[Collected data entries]
★ ★ ★ ★
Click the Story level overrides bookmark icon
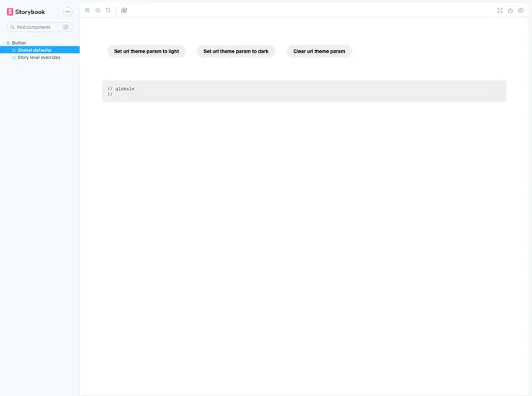The width and height of the screenshot is (532, 396). (x=14, y=57)
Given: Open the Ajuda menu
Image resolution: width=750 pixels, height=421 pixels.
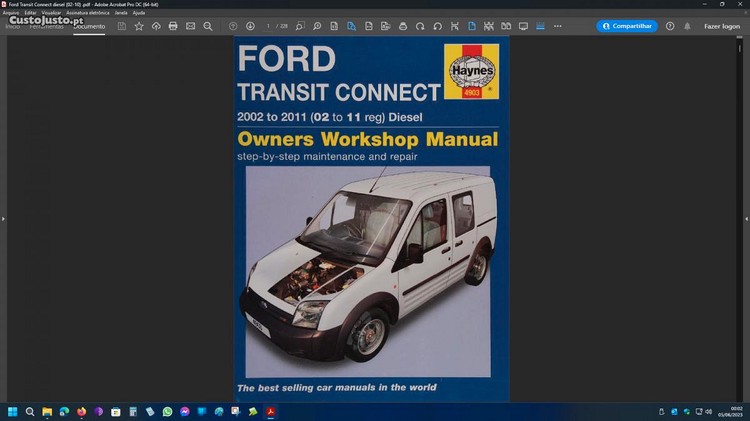Looking at the screenshot, I should click(139, 13).
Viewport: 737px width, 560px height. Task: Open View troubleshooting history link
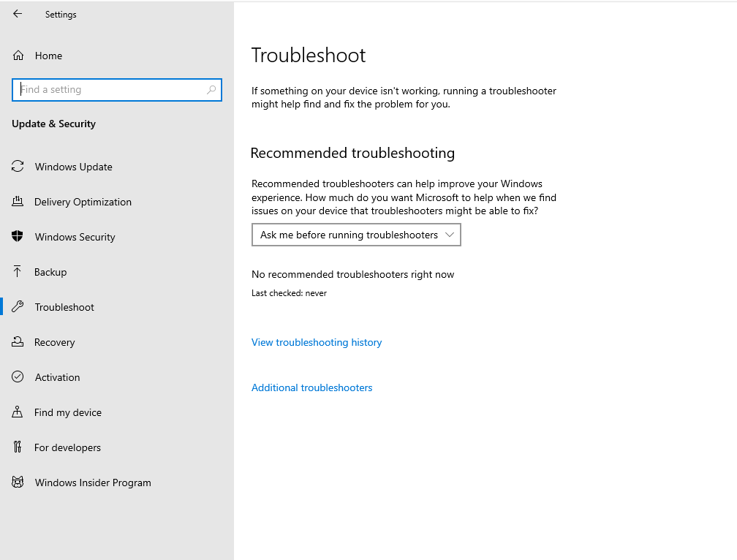pyautogui.click(x=317, y=342)
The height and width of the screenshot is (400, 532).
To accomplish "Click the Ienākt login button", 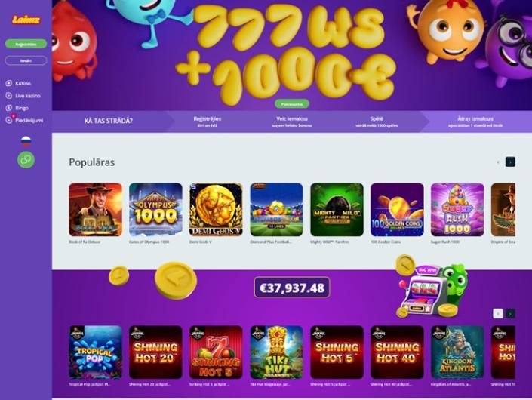I will (x=26, y=60).
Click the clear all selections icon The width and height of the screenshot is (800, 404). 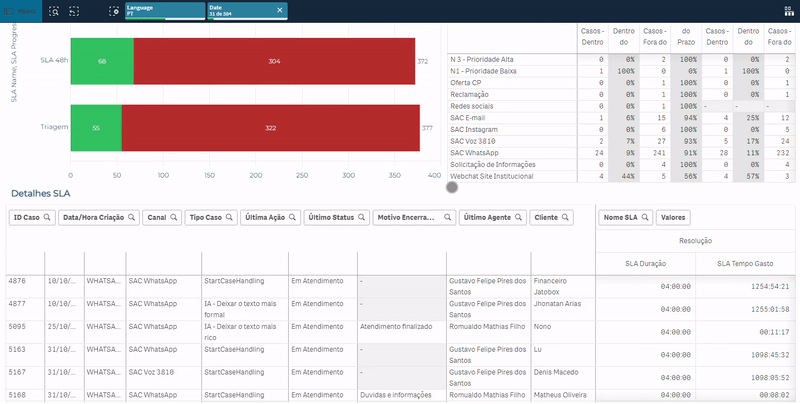[113, 10]
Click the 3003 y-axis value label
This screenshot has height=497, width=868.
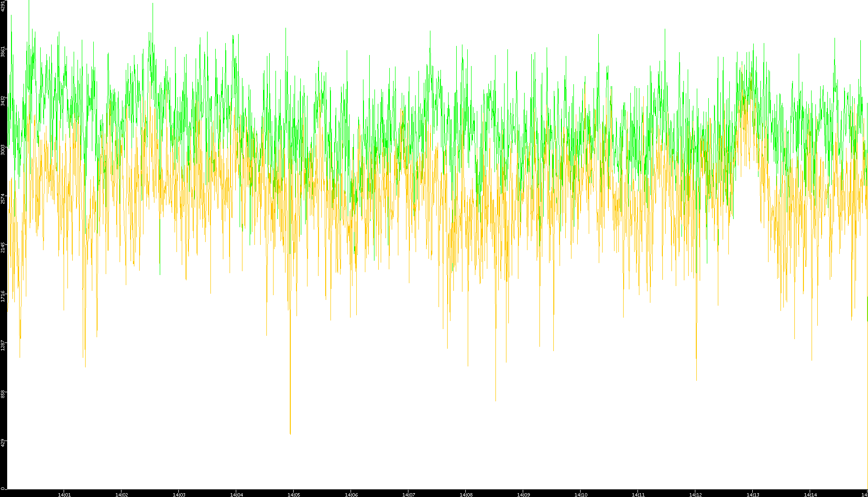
★ ★ ★ ★
> Aim of the exercise
Extract precisely the lines beginning at the line containing "Click the 3003 y-axis value label" and ending at the last line of the entries above, exactly as written and with no pictures.

> Solution to this exercise
Click the 3003 y-axis value label
This screenshot has height=497, width=868.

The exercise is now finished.